Dec / 19
18 Dec / 19
From now until January we are going to be doing Cranky Contraptions out on the museum floor. Cranky Contraptions are wood and wire kinetic sculptures that animate a character or scene when the handle is turned. One thing that I enjoy, is that this activity is an open-ended platform for expression. Recently an Explainer seized this opportunity to make a personally meaningful artifact through a cultural lens. As a facilitator, I want to foster an environment that allows anyone to bring their whole selves. Below are a few words from this Explainer.
"My name is Hannah Estrada. I am a sixteen-year-old Chicana.
I landed on this movement because I knew immediately that I wanted to make a lowrider. So, I began looking at other examples and trying to envision that movement as a car going up and down until I found one that I thought would work. I chose to create a lowrider because of how significant it is in Chicano culture and California. Lowriders are often stereotyped as gang members or bad people. In reality, lowriders are hardworking people that have a love for self-expression through their cars."
If you have never seen a lowrider before, here is a video of one in our museum they're a perfect example of Science Technology Engineering Art and Mathematics!

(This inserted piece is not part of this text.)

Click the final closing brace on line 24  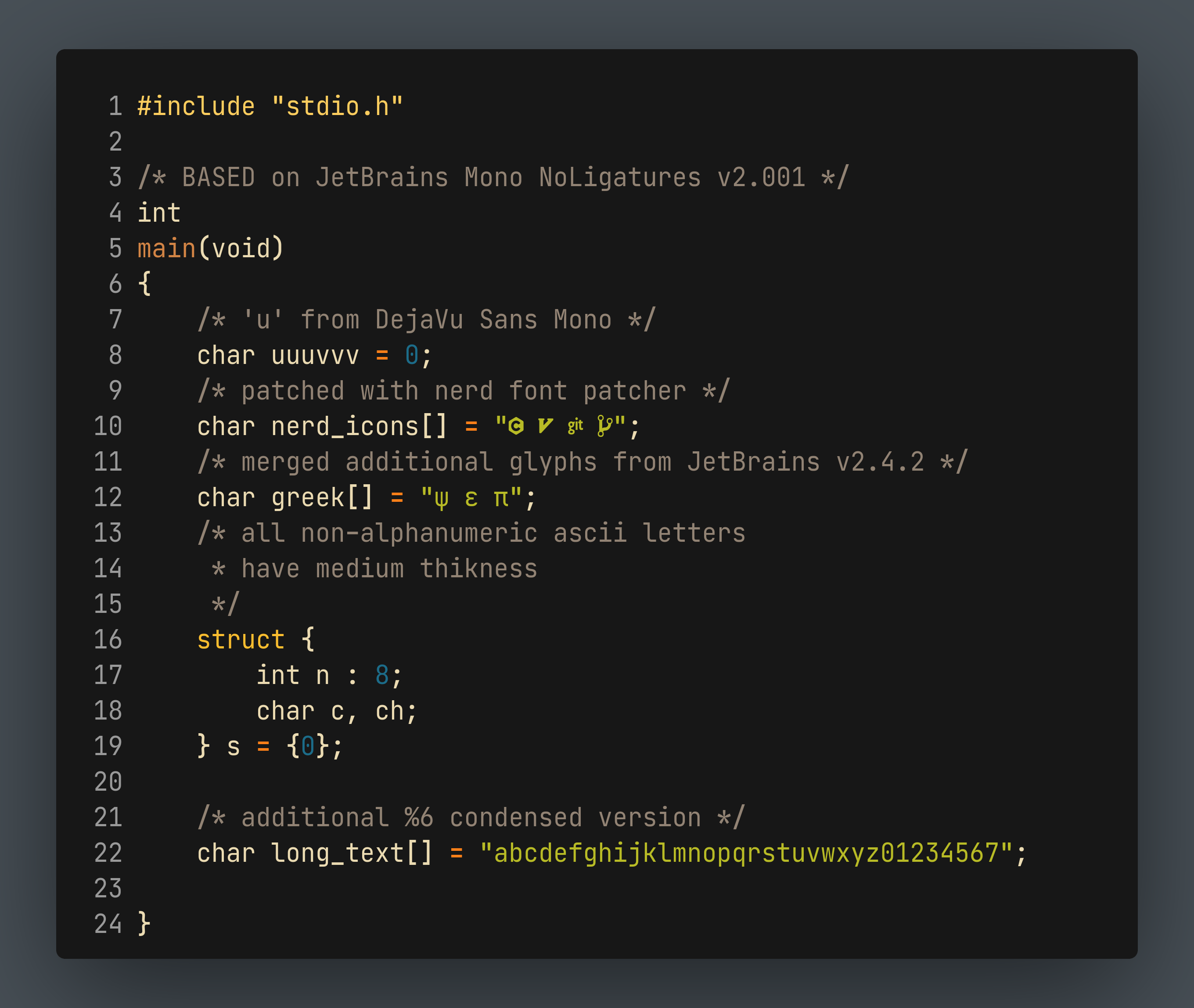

I had asked Hannah to share her thought process with us here on this blog post and with her peers in a meeting. One of the reasons why I asked her to share this with everyone is not just because the movement is amazing, but also because it is part of my strategy of practicing Culturally Responsive Teaching. CRT is a pedagogy that allows each student to have a richer experience in academia by honoring and recognizing various identities and experiences. My hopes are for Hannah and anyone reading this to feel empowered to bring your whole self as a learner and how . they can integrate themselves into the work they're doing. As I am signing off I am wondering about other best practices for CRT and how to apply them in informal education.